Nicholas Bhekinkosi Hepworth Bhengu (September 5, 1909 – June 5, 1985) was a South African evangelist. Known as "Manotsha", "Papakho", "uMkhulu" or "uKhehla" by his converts, he was the founder of the Africa Back to God Crusade (Assemblies of God) in the 1950s. Bhengu was an evangelist, a teacher of the word, and a pastor. Through his ministry, a very large congregation was built up in the Eastern Cape, KwaZulu-Natal, and the rest of South Africa together with the neighboring countries. Bhengu emphasised holiness and the fear of God, among other things.

==Early years==

Bhengu was born at eNtumeni Mission Station, KwaZulu-Natal. He was the son of Josiah Khanda—a Lutheran evangelist—and Yele Bhengu. Bhengu was raised as a Christian. He had five brothers and two sisters. Bhengu was "expelled twice [from his birthplace] for his faith as a heretic", first at the age of 21 after he tried to witness to his people after his conversion, and second after he returned to his father's land and settled and built a home, and he was "forced to leave" in 1973 and then settled at Mtunzini.
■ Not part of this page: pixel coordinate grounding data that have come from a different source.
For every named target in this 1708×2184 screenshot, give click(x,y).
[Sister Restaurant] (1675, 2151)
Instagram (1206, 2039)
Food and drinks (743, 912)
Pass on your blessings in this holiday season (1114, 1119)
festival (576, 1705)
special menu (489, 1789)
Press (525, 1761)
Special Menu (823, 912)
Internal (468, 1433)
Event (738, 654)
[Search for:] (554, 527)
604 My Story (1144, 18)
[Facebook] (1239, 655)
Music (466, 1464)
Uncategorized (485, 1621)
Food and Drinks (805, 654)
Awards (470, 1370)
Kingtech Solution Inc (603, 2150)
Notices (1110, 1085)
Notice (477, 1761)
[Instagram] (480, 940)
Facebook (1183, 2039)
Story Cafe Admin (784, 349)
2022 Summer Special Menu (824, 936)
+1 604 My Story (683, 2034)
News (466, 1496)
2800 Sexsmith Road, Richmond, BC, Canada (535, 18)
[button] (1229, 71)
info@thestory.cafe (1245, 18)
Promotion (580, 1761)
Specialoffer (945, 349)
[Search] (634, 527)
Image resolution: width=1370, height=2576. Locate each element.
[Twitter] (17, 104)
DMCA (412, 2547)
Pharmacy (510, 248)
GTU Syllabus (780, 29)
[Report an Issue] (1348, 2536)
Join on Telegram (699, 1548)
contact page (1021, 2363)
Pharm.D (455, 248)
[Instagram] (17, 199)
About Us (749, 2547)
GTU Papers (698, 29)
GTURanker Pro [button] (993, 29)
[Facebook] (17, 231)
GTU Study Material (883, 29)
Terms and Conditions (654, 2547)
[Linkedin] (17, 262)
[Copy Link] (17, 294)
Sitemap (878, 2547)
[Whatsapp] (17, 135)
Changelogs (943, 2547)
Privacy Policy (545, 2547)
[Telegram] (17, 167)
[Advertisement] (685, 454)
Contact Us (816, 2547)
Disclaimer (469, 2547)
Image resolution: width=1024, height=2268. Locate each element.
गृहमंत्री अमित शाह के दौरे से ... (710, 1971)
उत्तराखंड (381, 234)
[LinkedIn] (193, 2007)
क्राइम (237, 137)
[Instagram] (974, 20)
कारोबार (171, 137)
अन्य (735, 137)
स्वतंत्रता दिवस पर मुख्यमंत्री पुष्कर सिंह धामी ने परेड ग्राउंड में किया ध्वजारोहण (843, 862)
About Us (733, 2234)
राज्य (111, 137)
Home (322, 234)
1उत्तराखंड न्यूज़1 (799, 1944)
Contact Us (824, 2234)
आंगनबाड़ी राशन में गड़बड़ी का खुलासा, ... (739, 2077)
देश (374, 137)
He was a professional court interpreter. In South Africa, American ministers depended on African interpreters to translate to both Africans (black) and Afrikaans (white). Bhengu became a well-known Zulu minister. He attended the 7th Annual Voice of Healing Convention, "All Roads Lead to Dallas Texas Nov 8–11". In America he became known as "The Black Billy Graham of Africa".

==Ministry==

Bhengu was the "leader of the African wing" of the Assemblies of God South Africa (AGSA). The first church that Bhengu planted was located at 4th Street and 4th Avenue, in Benoni Old Location. The white missionaries formed International Assemblies of God (IAG). There were disputes regarding resources, power and space, but also race and cultural issues contributed to the split.

He taught his church to be self-sustaining and he also encouraged material independence through hard work. Bhengu died in 1985.